Der Kläger trägt vor, der Beklagte sei mit dem angefochtenen Bescheid nicht der Verpflichtung zur Förderung nach dem Grundsatz der staatskirchenrechtlichen Parität nachgekommen. Dieser verletze mit seinem Bescheid die im Paritätsgrundsatz enthaltene Pflicht zur Neutralität und Chancengleichheit durch finanzielle Parteinahme zugunsten einer mit ihm konkurrierenden Religionsgemeinschaft. Vor dem Hintergrund des Förderzwecks Wiederaufbau und Aufrechterhaltung des jüdischen Lebens müsse ihm selbst und dem Landesverband der gleiche Grundbetrag zugesprochen werden. Die Förderung entspreche weder den Vorgaben des Bundesverfassungsgerichts, des Oberverwaltungsgerichts Berlin-Brandenburg noch den vom Verwaltungsgericht ... gebilligten Leitlinien.

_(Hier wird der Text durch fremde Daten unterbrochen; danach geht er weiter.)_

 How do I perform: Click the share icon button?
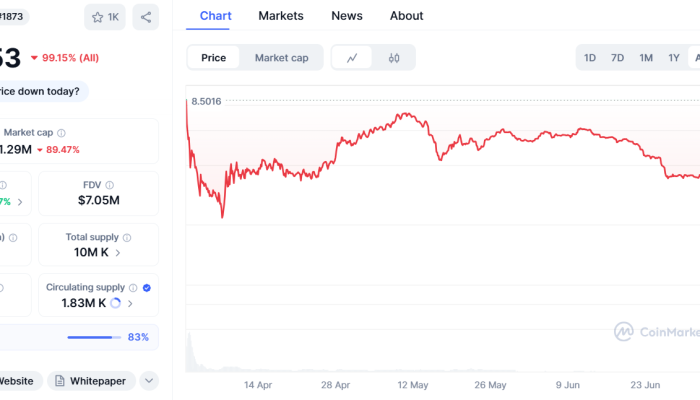(146, 17)
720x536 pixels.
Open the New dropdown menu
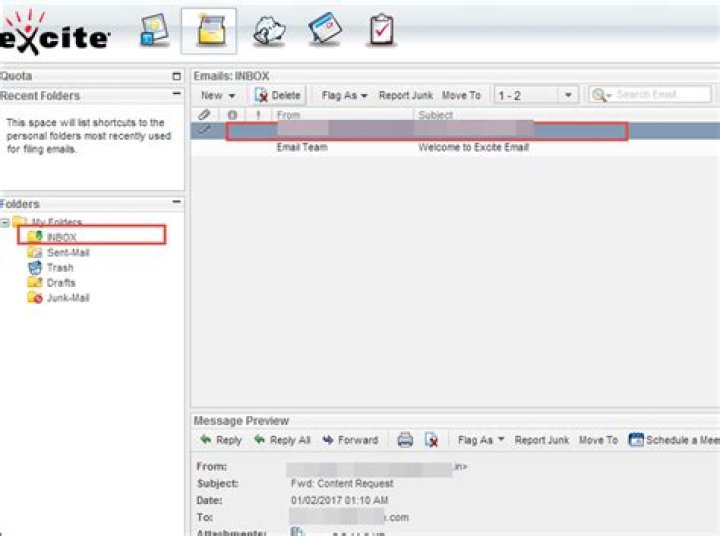(x=217, y=95)
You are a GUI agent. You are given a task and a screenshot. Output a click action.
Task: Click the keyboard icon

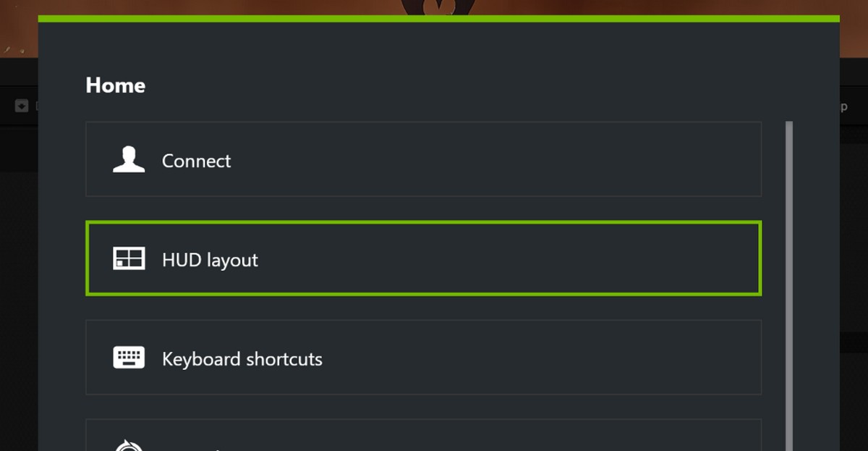coord(129,358)
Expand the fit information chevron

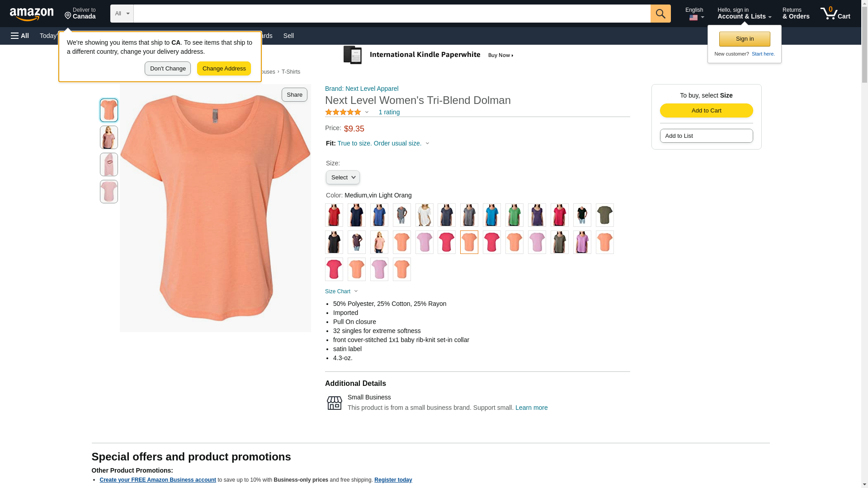pyautogui.click(x=427, y=144)
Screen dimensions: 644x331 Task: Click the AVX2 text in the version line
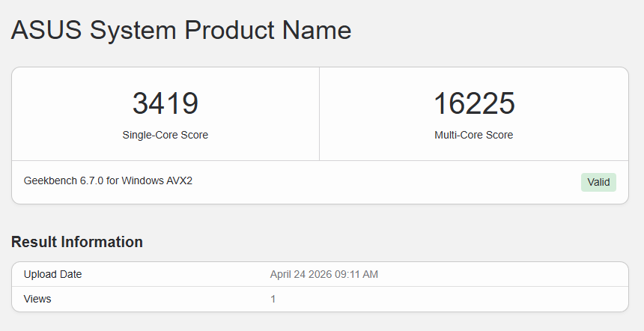point(179,180)
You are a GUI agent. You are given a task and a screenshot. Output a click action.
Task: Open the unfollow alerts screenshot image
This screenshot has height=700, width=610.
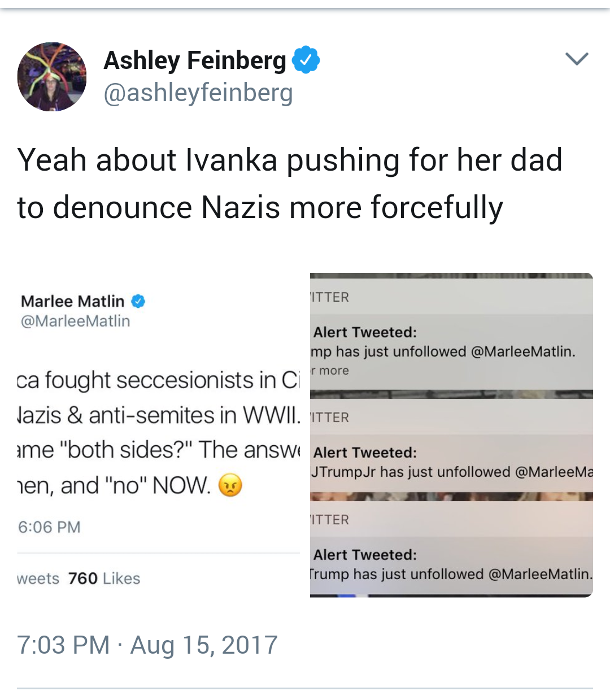tap(451, 435)
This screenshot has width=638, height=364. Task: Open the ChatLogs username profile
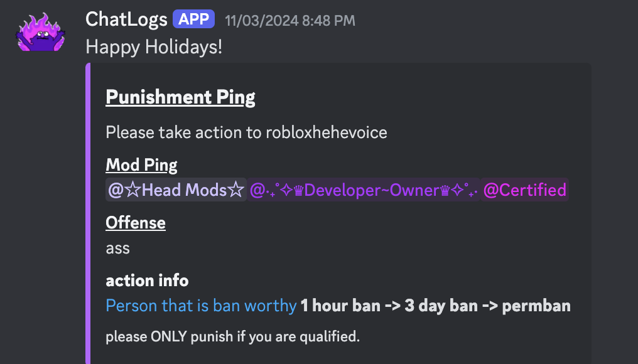coord(126,19)
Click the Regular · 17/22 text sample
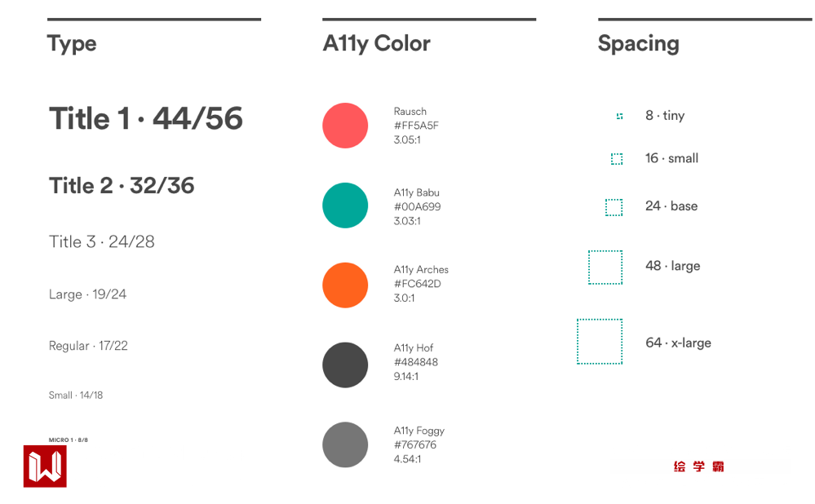 [88, 346]
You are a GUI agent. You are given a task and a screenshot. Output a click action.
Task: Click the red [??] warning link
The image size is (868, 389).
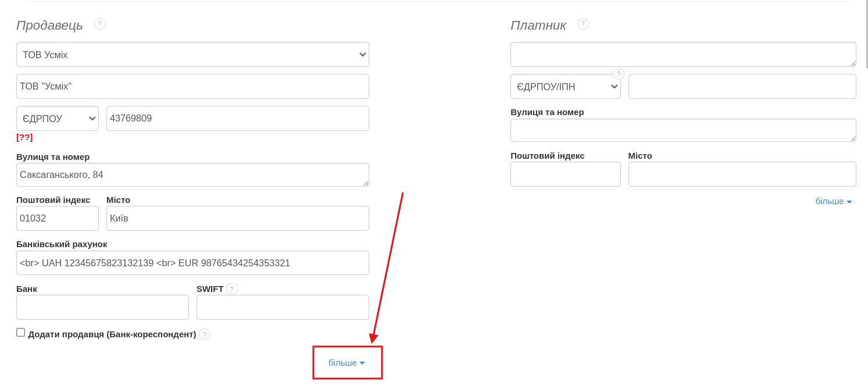tap(24, 137)
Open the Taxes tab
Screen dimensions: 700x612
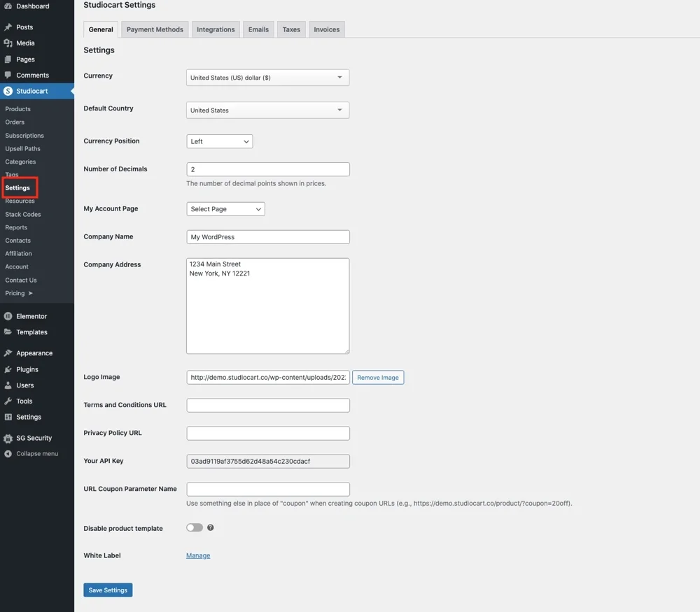pos(291,29)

Es sei – aus verschiedenen, von dem Kläger im Einzelnen näher dargelegten Gründen – rechtswidrig, auf die Durchschnittshöhe der Förderung in den Jahren 2010 bis 2014 abzustellen. Da dem Landesverband für das Jahr 2017 trotz Austritts der ... weiterhin der Durchschnittsbetrag gewährt worden sei, hätte ihm entsprechend der neuen Verhältnisse für das Jahr 2017 ein höherer Förderbetrag zugestanden. Der Beklagte könne sich nicht auf erschöpfte Haushaltsmittel berufen. Planungssicherheit bestünde für ihn nicht, da ungewiss sei, ob und in welcher Höhe er eine Förderung erhalte. Auch der Zuschuss für die Betriebskosten der Synagoge ... gehöre zum Wiederaufbau des jüdischen Gemeindelebens und sei damit in die Ausgangssumme des an den Landesverband gewährten Betrags mit einzubeziehen. Dieser werde schon seit Jahren vom Beklagten bevorzugt, indem ihm und den ihm angehörenden Gemeinden Mieträume kostenfrei oder zu geringen Kosten zur Verfügung gestellt würden. Ihnen seien ferner wiederholt erhebliche und in den Haushaltsplan nicht eingestellte Fördermittel bewilligt worden. Eigene Anträge auf Förderung verschiedener Projekte hätte der Beklagte hingegen abgelehnt. Auch im Übrigen hält er an seinen Einwendungen gegen die Förderung nach den Leitlinien für die Haushaltsjahre 2010 bis 2014 sowie für die Jahre 2015 und 2016 fest, da die Förderung für das Jahr 2017 daran anknüpfe, sei auch diese rechtswidrig.
Der Kläger beantragt,
den Beklagten unter Änderung seines Bescheides vom 24. Februar 2017 zu verpflichten, ihm für das Haushaltsjahr 2017 eine weitere, über den bereits bewilligten Förderbetrag von 30.000 Euro hinausgehende Förderung unter Beachtung der Rechtsauffassung des Gerichts zu bewilligen und auszuzahlen.
Der Beklagte beantragt,
- die Klage abzuweisen,
- für den Fall seines Unterliegens die Berufung zuzulassen,
- eine Schriftsatzfrist in Bezug auf den Klägerschriftsatz vom 14. April 2024 zu gewähren, soweit es maßgeblich auf dessen Inhalt ankommt.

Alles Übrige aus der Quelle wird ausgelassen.